**WHAT IS NEEDED**
The entries below hold a line with "Viewport: 1456px width, 819px" and a line with "Click help icon next to Key File Name". Return those lines and all that lie between them, exactly and only.
⁂
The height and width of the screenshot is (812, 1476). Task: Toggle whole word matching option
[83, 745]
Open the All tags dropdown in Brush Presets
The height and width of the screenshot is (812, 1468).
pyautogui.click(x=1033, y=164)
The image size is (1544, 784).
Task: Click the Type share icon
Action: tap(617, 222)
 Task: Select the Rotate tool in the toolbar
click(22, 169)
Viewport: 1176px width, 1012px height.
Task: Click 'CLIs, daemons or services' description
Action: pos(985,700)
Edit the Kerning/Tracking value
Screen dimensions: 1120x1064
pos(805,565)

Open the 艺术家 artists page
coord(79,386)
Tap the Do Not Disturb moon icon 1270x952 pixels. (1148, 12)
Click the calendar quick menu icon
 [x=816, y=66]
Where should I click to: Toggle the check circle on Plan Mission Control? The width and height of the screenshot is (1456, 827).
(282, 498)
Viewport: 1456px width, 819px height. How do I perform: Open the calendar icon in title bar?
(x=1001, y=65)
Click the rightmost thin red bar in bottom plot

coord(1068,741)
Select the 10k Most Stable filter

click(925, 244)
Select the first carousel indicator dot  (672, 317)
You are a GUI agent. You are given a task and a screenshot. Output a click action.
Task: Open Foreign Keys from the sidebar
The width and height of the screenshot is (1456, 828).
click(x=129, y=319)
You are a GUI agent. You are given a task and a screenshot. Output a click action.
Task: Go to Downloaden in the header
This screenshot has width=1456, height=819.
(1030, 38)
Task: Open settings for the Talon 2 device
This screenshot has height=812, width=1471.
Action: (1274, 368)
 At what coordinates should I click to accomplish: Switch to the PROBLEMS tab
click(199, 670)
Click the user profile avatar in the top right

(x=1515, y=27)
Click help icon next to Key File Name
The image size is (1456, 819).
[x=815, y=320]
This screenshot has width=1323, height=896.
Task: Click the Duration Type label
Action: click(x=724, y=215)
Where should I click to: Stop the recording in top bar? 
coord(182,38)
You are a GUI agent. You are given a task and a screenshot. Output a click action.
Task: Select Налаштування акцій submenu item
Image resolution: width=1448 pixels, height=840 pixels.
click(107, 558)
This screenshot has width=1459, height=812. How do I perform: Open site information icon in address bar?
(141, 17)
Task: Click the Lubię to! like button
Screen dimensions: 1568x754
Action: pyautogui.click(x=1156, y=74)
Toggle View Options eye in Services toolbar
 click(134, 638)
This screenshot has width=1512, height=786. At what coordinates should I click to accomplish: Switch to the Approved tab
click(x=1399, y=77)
⁂
**ANSWER TO THE EXERCISE**
Viewport: 1456px width, 819px height. How do I perform: Open the calendar icon in title bar?
(x=1001, y=65)
Click the rightmost thin red bar in bottom plot

coord(1068,741)
Select the 10k Most Stable filter

click(925, 244)
Select the first carousel indicator dot  (672, 317)
You are a GUI agent. You are given a task and a screenshot. Output a click action.
Task: Open Foreign Keys from the sidebar
The width and height of the screenshot is (1456, 828).
click(x=129, y=319)
You are a GUI agent. You are given a task and a screenshot. Output a click action.
Task: Go to Downloaden in the header
This screenshot has width=1456, height=819.
(1030, 38)
Task: Open settings for the Talon 2 device
This screenshot has height=812, width=1471.
Action: (1274, 368)
 At what coordinates should I click to accomplish: Switch to the PROBLEMS tab
click(199, 670)
Click the user profile avatar in the top right

(x=1515, y=27)
Click help icon next to Key File Name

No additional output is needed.